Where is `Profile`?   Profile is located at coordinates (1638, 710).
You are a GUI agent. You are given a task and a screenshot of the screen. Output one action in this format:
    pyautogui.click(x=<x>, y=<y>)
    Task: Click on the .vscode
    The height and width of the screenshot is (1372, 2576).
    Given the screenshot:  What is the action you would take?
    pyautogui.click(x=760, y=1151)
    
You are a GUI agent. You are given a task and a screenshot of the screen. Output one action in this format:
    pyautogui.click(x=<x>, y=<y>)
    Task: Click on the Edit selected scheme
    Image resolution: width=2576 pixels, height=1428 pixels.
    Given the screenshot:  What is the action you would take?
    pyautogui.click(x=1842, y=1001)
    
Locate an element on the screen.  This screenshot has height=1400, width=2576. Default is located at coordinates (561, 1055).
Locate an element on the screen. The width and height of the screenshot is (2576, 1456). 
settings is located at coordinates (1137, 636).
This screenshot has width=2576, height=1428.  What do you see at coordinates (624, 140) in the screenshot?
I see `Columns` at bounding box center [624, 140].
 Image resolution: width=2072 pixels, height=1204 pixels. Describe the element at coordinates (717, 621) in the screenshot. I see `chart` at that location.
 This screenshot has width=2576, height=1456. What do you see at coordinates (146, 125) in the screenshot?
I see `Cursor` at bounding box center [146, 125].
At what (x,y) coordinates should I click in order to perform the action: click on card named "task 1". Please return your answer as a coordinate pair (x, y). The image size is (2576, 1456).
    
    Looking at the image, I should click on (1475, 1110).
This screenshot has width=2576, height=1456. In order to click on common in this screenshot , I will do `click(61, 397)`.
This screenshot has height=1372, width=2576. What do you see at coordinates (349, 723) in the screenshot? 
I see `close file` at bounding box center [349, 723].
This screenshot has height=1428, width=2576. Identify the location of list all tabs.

━━━━━━

### YOUR TASK
Copy all of the entries above again, word for word, changing nothing.

### REPLY TO THE TASK
Where is `Profile`?   Profile is located at coordinates (1638, 710).
You are a GUI agent. You are given a task and a screenshot of the screen. Output one action in this format:
    pyautogui.click(x=<x>, y=<y>)
    Task: Click on the .vscode
    The height and width of the screenshot is (1372, 2576).
    Given the screenshot:  What is the action you would take?
    pyautogui.click(x=760, y=1151)
    
You are a GUI agent. You are given a task and a screenshot of the screen. Output one action in this format:
    pyautogui.click(x=<x>, y=<y>)
    Task: Click on the Edit selected scheme
    Image resolution: width=2576 pixels, height=1428 pixels.
    Given the screenshot:  What is the action you would take?
    pyautogui.click(x=1842, y=1001)
    
Locate an element on the screen.  This screenshot has height=1400, width=2576. Default is located at coordinates (561, 1055).
Locate an element on the screen. The width and height of the screenshot is (2576, 1456). 
settings is located at coordinates (1137, 636).
This screenshot has width=2576, height=1428.  What do you see at coordinates (624, 140) in the screenshot?
I see `Columns` at bounding box center [624, 140].
 Image resolution: width=2072 pixels, height=1204 pixels. Describe the element at coordinates (717, 621) in the screenshot. I see `chart` at that location.
 This screenshot has width=2576, height=1456. What do you see at coordinates (146, 125) in the screenshot?
I see `Cursor` at bounding box center [146, 125].
At what (x,y) coordinates should I click in order to perform the action: click on card named "task 1". Please return your answer as a coordinate pair (x, y). The image size is (2576, 1456).
    
    Looking at the image, I should click on (1475, 1110).
This screenshot has width=2576, height=1456. In order to click on common in this screenshot , I will do `click(61, 397)`.
This screenshot has height=1372, width=2576. What do you see at coordinates (349, 723) in the screenshot? 
I see `close file` at bounding box center [349, 723].
This screenshot has height=1428, width=2576. Identify the location of list all tabs.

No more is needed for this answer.